Non-Integrable Sub-Riemannian Geodesic Flow on $J^2(\mathbb{R}^2,\mathbb{R})$

The space of $2$-jets of a real function of two real variables, denoted by $J^2(\mathbb{R}^2,\mathbb{R})$, admits the structure of a metabelian Carnot group, so $J^2(\mathbb{R}^2,\mathbb{R})$ has a normal abelian sub-group $\mathbb{A}$. As any sub-Riemannian manifold, $J^2(\mathbb{R}^2,\mathbb{R})$ has an associated Hamiltonian geodesic flow. The Hamiltonian action of $\mathbb{A}$ on $T^*J^2(\mathbb{R}^2,\mathbb{R})$ yields the reduced Hamiltonian $H_{\mu}$ on $T^*\mathcal{H} \simeq T^*(J^2(\mathbb{R}^2,\mathbb{R})/\mathbb{A})$, where $H_{\mu}$ is a two-dimensional Euclidean space.

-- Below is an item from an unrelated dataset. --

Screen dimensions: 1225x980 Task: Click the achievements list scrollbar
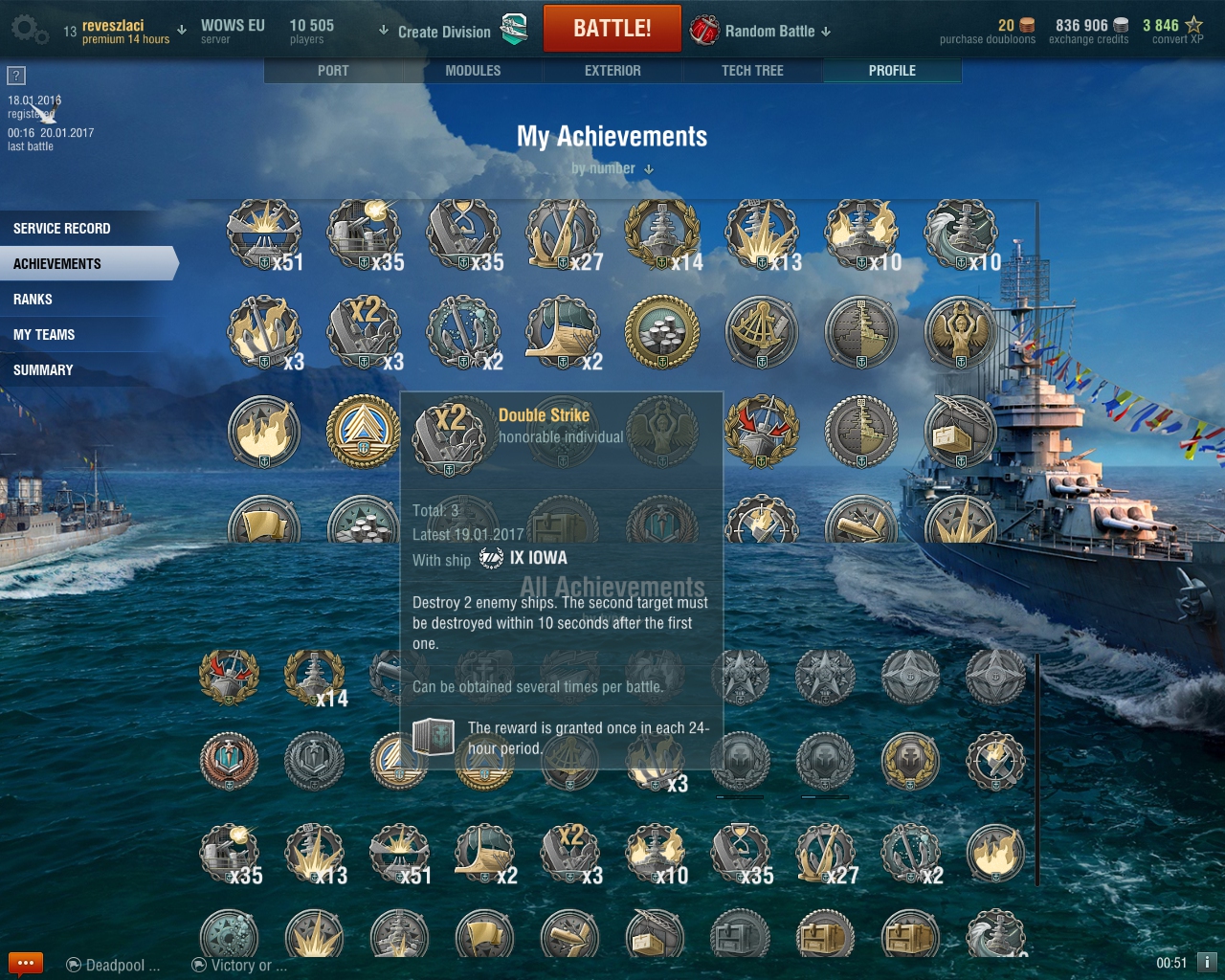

The paper is devoted to proving that the reduced Hamiltonian $H_{\mu}$ is non-integrable by meromorphic functions for some values of $\mu$. This result suggests the sub-Riemannian geodesic flow on $J^{2}(\mathbb{R}^2,\mathbb{R})$ is not meromorphically integrable.